SEO is all about text. Search engines read it, then rank it, right? And if the text is in an image, Google can’t read it. So images are a problem and the written word is all that is important. That’s how SEOs thought of images for years.

Not anymore.

Now we know that visuals are an SEO’s best friend. Or a very close friend.

There are at least six ways that images can improve your rankings. And this is not about Google Image Search and “Image SEO.” This is about how images can help your web pages to rank in organic search.

Step one is to create high-value, original images and add them to your search-optimized articles. Examples include:

  • Diagrams that explain a concept visually
  • Charts within some original research
  • Flowcharts that show a process


Each of these is a self-contained piece of visual content that explains a concept. Stock images don’t count.

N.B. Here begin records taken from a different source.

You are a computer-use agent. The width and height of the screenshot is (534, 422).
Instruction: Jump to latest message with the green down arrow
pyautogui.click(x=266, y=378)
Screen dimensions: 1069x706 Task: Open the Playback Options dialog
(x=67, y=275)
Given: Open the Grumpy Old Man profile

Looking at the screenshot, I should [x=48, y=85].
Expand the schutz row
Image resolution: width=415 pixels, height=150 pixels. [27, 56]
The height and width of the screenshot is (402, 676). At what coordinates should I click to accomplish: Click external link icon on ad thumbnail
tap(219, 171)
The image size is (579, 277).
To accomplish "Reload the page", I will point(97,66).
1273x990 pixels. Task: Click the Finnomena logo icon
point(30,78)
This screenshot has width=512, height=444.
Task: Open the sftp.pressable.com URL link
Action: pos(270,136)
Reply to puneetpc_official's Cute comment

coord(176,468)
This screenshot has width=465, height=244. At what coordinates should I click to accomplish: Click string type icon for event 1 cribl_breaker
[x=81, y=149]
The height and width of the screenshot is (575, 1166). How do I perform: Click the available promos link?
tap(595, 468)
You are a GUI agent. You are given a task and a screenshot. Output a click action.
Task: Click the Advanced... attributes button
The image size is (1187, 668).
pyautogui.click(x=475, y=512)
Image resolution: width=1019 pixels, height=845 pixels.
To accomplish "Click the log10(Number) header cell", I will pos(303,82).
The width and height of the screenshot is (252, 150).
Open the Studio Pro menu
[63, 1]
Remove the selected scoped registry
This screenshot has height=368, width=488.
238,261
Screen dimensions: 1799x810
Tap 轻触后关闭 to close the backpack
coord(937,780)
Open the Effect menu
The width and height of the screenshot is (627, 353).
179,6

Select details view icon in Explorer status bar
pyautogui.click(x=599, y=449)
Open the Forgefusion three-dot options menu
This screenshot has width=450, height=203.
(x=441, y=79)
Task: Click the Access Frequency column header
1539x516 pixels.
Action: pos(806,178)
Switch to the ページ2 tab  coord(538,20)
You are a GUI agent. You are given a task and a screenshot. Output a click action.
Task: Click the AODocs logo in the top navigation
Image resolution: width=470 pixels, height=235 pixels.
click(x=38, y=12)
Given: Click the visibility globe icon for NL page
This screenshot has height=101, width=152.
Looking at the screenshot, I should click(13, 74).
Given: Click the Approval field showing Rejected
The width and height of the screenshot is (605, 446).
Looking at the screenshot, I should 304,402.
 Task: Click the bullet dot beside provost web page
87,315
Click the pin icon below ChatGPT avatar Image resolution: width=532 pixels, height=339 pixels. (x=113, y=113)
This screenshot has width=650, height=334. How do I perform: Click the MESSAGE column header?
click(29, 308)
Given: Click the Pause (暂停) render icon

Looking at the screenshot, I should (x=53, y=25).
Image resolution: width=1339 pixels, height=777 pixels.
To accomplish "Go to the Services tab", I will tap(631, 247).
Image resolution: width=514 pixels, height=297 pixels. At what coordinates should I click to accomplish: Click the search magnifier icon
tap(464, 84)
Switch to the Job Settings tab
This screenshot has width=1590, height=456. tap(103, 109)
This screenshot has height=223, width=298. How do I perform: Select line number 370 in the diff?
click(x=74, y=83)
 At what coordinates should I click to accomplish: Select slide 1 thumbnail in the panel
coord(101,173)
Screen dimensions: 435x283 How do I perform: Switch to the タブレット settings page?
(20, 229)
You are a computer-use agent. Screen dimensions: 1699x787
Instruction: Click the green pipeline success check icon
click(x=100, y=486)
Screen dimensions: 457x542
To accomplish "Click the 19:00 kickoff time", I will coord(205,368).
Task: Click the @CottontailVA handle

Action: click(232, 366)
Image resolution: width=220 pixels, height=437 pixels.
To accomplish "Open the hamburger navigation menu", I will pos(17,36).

Just as you wouldn’t miss the chance to turn a paragraph of items into a bullet list, never miss the chance to use a visual to explain a concept.

So now that you have high-value images on your keyphrase-focused pages, here are six ways to leverage them to rank like a champ.

1. Image source link building with contributor quotes

You’ve been building relationships with content creators for years. You’ve included bloggers and editors in your content because you understand exactly how influencers affect SEO. Then one day, you get the email…

Someone would like to include you in their content.

This could be for a contributor quote, inclusion in a roundup or an interview request. You drop everything and go into PR mode. You lovingly craft a paragraph of insights that should fit perfectly into their piece.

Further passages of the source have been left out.